Broadcom is an odd beast. It started life as Avago Technologies, a chipmaker based in Singapore. That firm bought a number of other chipmakers, including Broadcom, from which it took its name. In 2018 it tried to buy Qualcomm, a rival semiconductor firm, for $130bn. That would have been the biggest tech acquisition of all time. Donald Trump, then America’s president, eventually quashed the deal on national-security grounds because Broadcom was a foreign firm (even though it was in the process of moving its headquarters to America).

After that, Broadcom changed tack. Later in 2018 it surprised the industry by buying ca Technologies, a software firm, for $19bn. The following year it snapped up Symantec, a cyber-security outfit, for $11bn. The motivation was not to link its semiconductors to its new acquisitions, but to run the software firms more profitably. Cost-cutting at both firms hurt future growth prospects but helped profits. Operating margins at Broadcom’s software units ballooned from about 30% before the takeovers to around 70% today.

This private-equity-style approach has transformed Broadcom into a tech conglomerate. Today 26% of its revenue comes from software. With vmware that figure could grow to 45%. The shift into software has also boosted Broadcom’s overall operating margins, which have grown from 15% in 2016 to 32% today, among the best in the semiconductor industry. Investors seem pleased. Broadcom’s share price has nearly doubled over the past two years, compared with a 60% increase for the phlx, an index of chip manufacturers.

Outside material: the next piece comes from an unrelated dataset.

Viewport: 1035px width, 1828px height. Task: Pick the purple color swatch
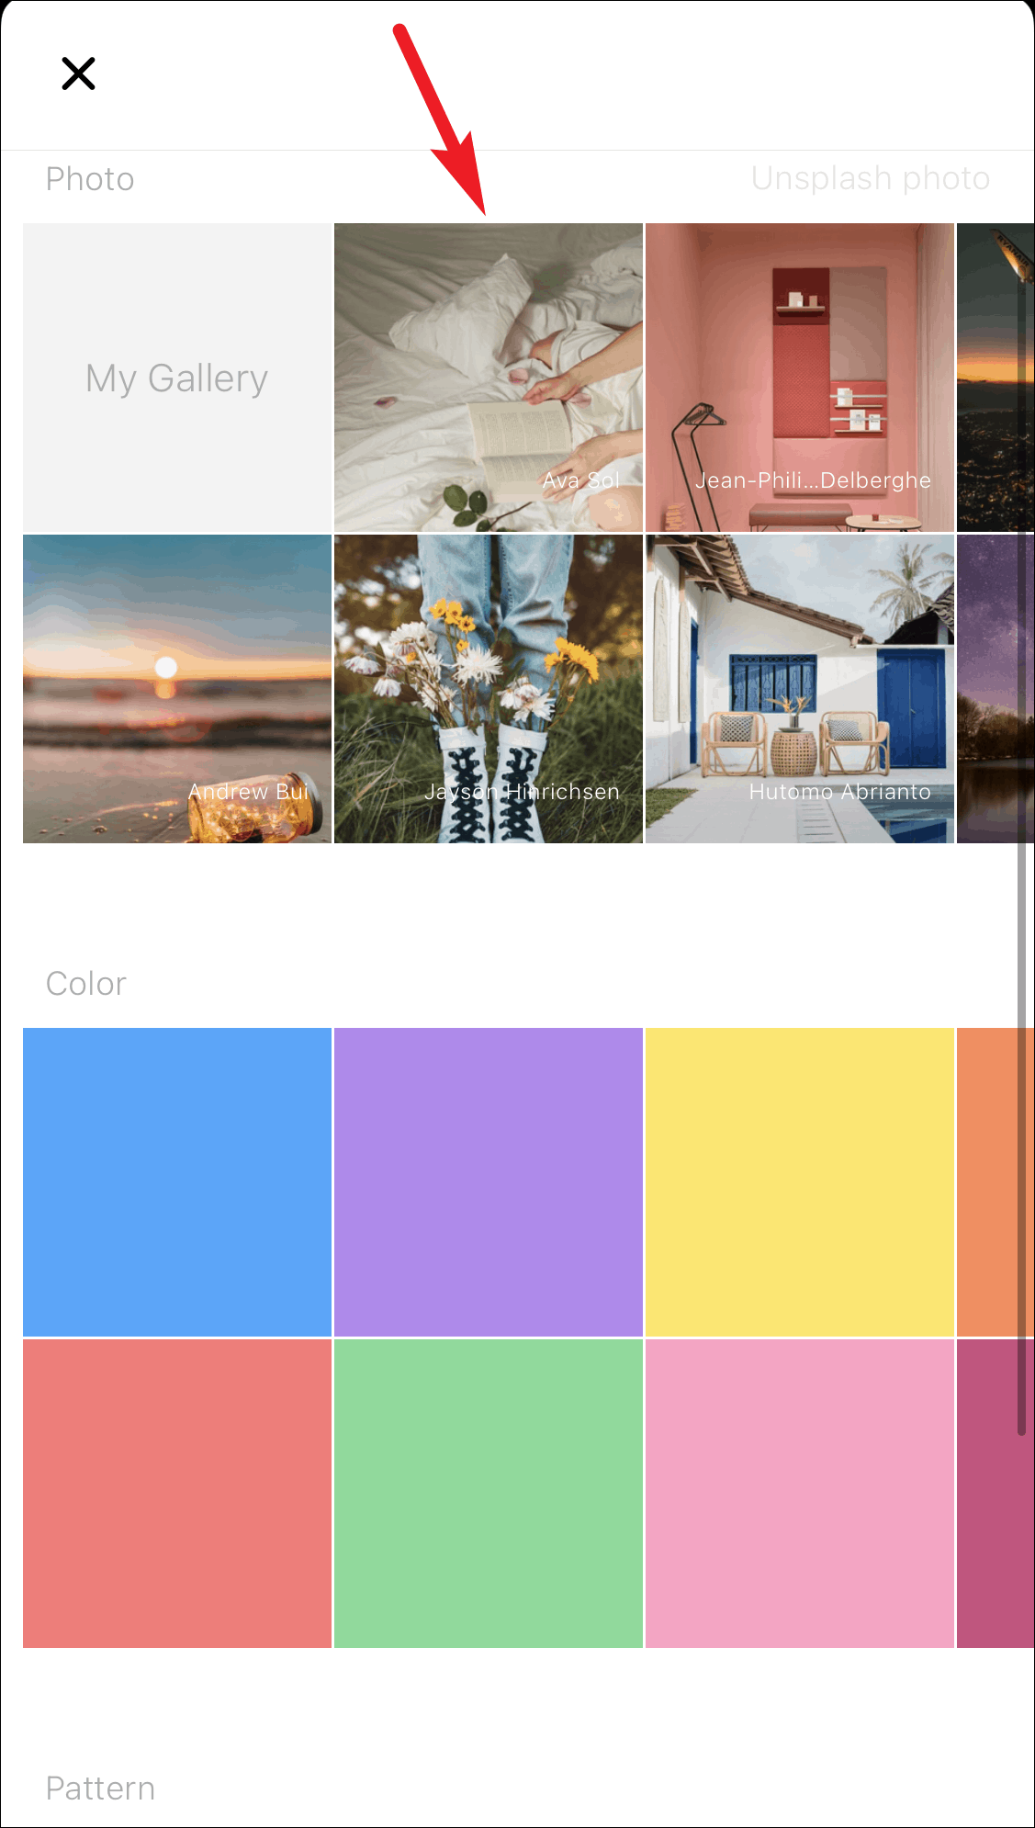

In many ways Broadcom’s most recent target resembles its previous success stories. Like ca and Symantec, vmware sells infrastructure software and controls a large share of that market. According to Gartner, a research firm, the company holds about 72% of the server-virtualisation market, a technology that it helped to pioneer. Another similarity is that its services are “sticky”, notes Stacy Rasgon of Bernstein, a broker. It is hard for existing customers to switch away because they are reliant on vmware’s software to run their server infrastructure.

But Broadcom may struggle to repeat its past successes. Antitrust regulators are ever more wary of big tech mergers. And even though the two firms do not compete directly, America’s Federal Trade Commission is already investigating whether Broadcom forced customers into exclusive agreements that make it difficult for them to shop around. Another risk is a cultural clash. Last year sas Institute, another enterprise firm, rejected Broadcom’s takeover bid. Part of the reason was that employees worried that its cost-cutting strategy would put an end to their office perks.

And some worry that Broadcom’s pursuit of profits will mean that vmware misses out on a bigger prize. It is in the middle of its own pivot, planning to grow its subscription and cloud arms from 25% of sales today to around 40% by 2025. In doing so, vmware “has a shot at being the layer on which most companies use the cloud”, argues Patrick Moorhead, a chip-industry analyst. Cutting investment and marketing would stifle such efforts just as cloud computing is booming.